_Provided data_
---

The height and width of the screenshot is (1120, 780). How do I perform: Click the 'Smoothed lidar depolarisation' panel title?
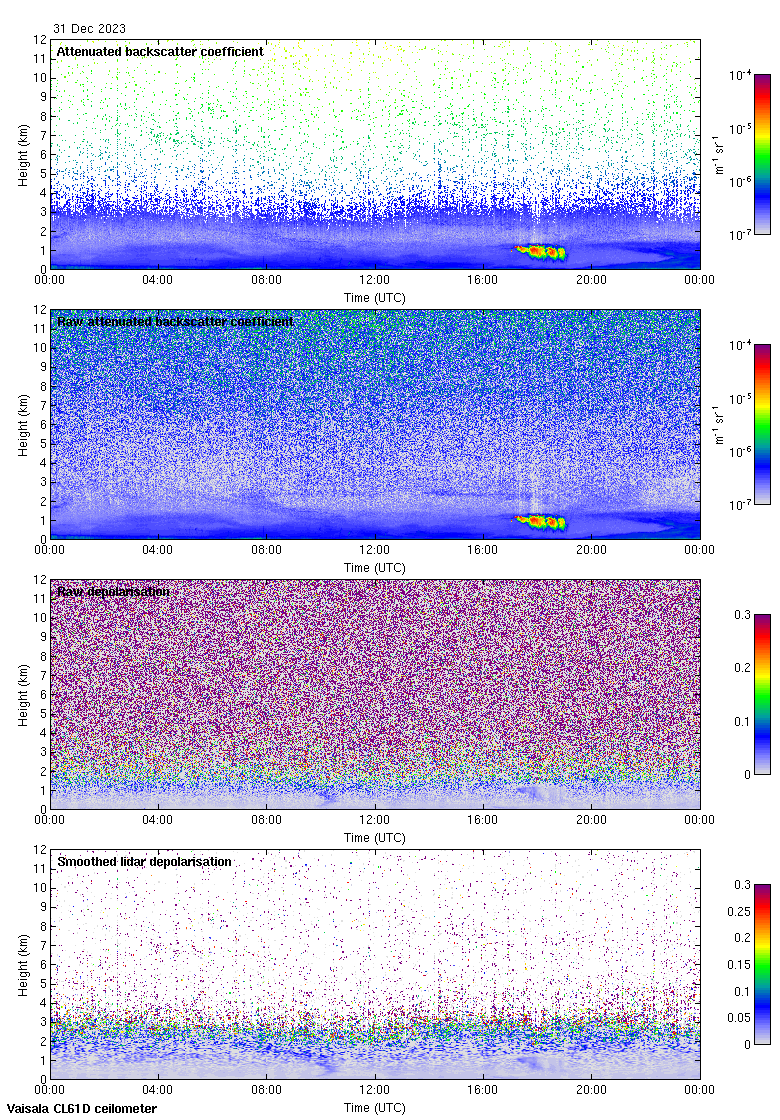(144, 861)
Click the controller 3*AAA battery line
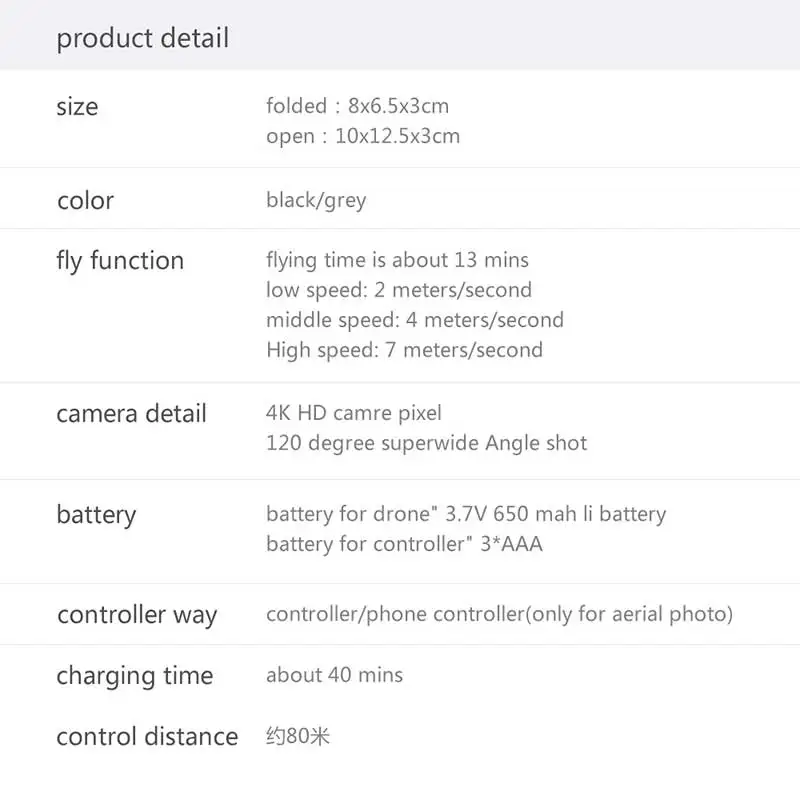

---

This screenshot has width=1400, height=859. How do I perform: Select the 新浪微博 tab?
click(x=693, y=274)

---

_What you have to do_
Rescale the records from the line with "The height and" to the line with "Click the controller 3*AAA battery line", both included, and give only those lines again, requests included. Multiply every coordinate in the answers by 2.25 and round each result to a whole number, rounding halves up. Omit the pictures from your answer.

_Task result_
The height and width of the screenshot is (1120, 780). How do I perform: Click the 'Smoothed lidar depolarisation' panel title?
(324, 1937)
Click the controller 3*AAA battery line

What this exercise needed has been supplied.